Ottawa SuperEX (officially the Central Canada Exhibition) was an eleven-day annual exhibition that took place every August at Lansdowne Park in Ottawa, Ontario. The exhibition provided exhibits, entertainment and amusements indoors in the buildings on site and outdoors on the grounds. The Central Canada Exhibition Association operated a fair annually from 1888 until 2010, except during World War II. The fair was on hiatus due to plans to redevelop Lansdowne Park and the Association continued to work towards finding opportunities to bring back SuperEX. It was announced in December 2015 that the Ottawa SuperEX board had disbanded a year earlier and the Ex would not be returning.

==History==
Single exhibitions were held on the site in 1875, 1879, 1883 and 1888. The last of these exhibitions was opened on September 20, 1888 by Charles Magee, President of the Exhibition Association, with Prime Minister Sir John A. Macdonald and Governor General Lord Stanley in attendance.

A decision was made to formalize an ongoing annual fair, resulting in the 1888 special event becoming the first of the annual fairs. The 1888 Exhibition Association evolved into a permanent organization, and a lease of the site was agreed to with the City of Ottawa.

Only a few buildings existed at the site at the time, including the first Grandstand, overlooking a dirt track and horse display area. This dirt track and horse display area has evolved into today's Frank Clair Stadium. The primary focus was on agricultural displays, but exhibits included manufacturer's exhibits from the beginning. Livestock was brought to the site and kept in sheds for the duration of the fair. Farm crafts and baking were judged.

The Exhibition operated annually, with the exception of several years during World War II, when the grounds were used by the Canadian military. In 1898, the Aberdeen Pavilion opened for displays. In 1903, the Coliseum opened for displays. In 1909 a new steel and concrete Grandstand was built at a cost of $100,000 to provide seating for nearly 10,000 people. The south side stands were built in 1960. Today's Civic Centre and Grandstand opened in 1967.

Starting in 1974, the Exhibition Association worked to move the Exhibition to a new location, but the Exhibition never moved and in 1994, the City of Ottawa directed the Association to stop searching for a new location. During the period from 1974 to 1994, funds were set aside for the move, and several buildings fell into decline, notably the Aberdeen Pavilion. After the decision was made to keep the fair in place, the Aberdeen Pavilion was restored.

Over time, the Exhibition reduced its agricultural exhibits to the point where there was only a small exhibit in the Aberdeen Pavilion. Musical concerts took place outdoors on the field and indoors in the Civic Centre arena.

****************

*WORK INSTRUCTION 1*: Reproduce the stretch of the Ottawa SuperEX passage from "A decision was" through "City of Ottawa.", word for word.
*WORK INSTRUCTION 2*: Pick up the Ottawa SuperEX passage after its last sentence and keep writing it.

****************

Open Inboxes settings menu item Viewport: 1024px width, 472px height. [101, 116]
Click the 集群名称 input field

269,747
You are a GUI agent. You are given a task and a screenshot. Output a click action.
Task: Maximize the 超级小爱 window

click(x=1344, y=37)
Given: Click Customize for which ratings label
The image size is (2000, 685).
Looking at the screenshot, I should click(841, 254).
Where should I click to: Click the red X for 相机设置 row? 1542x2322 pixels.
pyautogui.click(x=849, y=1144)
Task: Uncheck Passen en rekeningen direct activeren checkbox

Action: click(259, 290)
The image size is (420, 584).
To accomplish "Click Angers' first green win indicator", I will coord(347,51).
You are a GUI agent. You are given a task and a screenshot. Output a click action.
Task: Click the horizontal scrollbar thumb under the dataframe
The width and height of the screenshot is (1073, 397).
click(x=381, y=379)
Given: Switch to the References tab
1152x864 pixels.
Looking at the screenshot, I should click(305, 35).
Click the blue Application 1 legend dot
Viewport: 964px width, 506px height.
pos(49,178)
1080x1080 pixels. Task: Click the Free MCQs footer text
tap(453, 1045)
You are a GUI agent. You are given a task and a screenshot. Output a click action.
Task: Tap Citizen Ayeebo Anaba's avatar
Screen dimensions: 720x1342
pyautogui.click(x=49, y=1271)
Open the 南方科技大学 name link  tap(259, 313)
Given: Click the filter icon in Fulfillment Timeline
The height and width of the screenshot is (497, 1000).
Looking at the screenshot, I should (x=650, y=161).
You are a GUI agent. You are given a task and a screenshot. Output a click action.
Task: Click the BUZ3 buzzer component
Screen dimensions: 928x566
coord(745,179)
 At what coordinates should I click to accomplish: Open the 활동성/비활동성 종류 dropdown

****************

*EXERCISE RESPONSE 1*:
A decision was made to formalize an ongoing annual fair, resulting in the 1888 special event becoming the first of the annual fairs. The 1888 Exhibition Association evolved into a permanent organization, and a lease of the site was agreed to with the City of Ottawa.

*EXERCISE RESPONSE 2*:
The Ex was cancelled for 2011 because it had no site. The exhibition was to move to Albion Road, but the venue would not be ready for August 2011. It was the first time the exhibition has been cancelled since World War II. The suspension of the Ex left its existence in question, with no event held in 2012, 2013, 2014 or 2015. However, the Board continued to work towards finding opportunities to bring back SuperEX. It was announced in December 2015 that the Ottawa SuperEX board had disbanded a year earlier and the Ex would not be returning.

==Venues==

SuperEx has a handful of buildings that survived re-development:

- Aberdeen Pavilion was built in 1898 by Moses C. Edey and designated as historic building
- Horticulture Building was built in 1914 to replace Horticulture Hall from 1879 and 1888; it was a curling rink in the 1960s and was relocated with re-development of the site
- Eddie Friel Building (which was west of the south-side stands and housed locker rooms, Rough Rider / Renegade's offices and workout equipment) was demolished after 2012 re-development of the site

Most other structures at the site have disappeared:

- Ladies and Arts Building - built c.1879, burned down in a fire in 1907
- Manitoba Hall - c.1880s
- Experimental Farms Building - burned down in a fire in 1907
- Stock and Poultry Building - built 1905 and replaced by Livestock Building in 1950
- Dairy Building - built c. 1880s and replaced in 1903 and 1905; last structure burned down in a fire in 1907
- Grandstand - built c.1888 and burned down in a fire in 1907; replacement torn down for Frank Clair Stadium in 1967
- Machinery Hall - built c. 1888 was replaced in 1920 (which burned down in 1944)
- Bandstand - built c. 1880s burned down in 1907 and replacement torn down for Frank Clair Stadium in 1967
- Press Building - built 1920
- General Purpose Building - built 1944 and later became curling rink 1961; it was demolished in the 1990s
- McElroy Building - built 1957 and became curling rink in 1963; it was demolished in the 1990s
- Manufacturers Annex - built 1953; it was demolished in the 1990s
- Pure Food Building - built 1955; it was demolished in the 1990s
- Demonstration Building - torn down for Frank Clair Stadium in 1967

With the re-development of Lansdowne Park, most of the remaining structures were demolished after 2012. SuperEx would not have become a tenant in the new development and would have needed to relocate. It was announced in December 2015 that the Ottawa SuperEX board had disbanded a year earlier and the Ex would not be returning.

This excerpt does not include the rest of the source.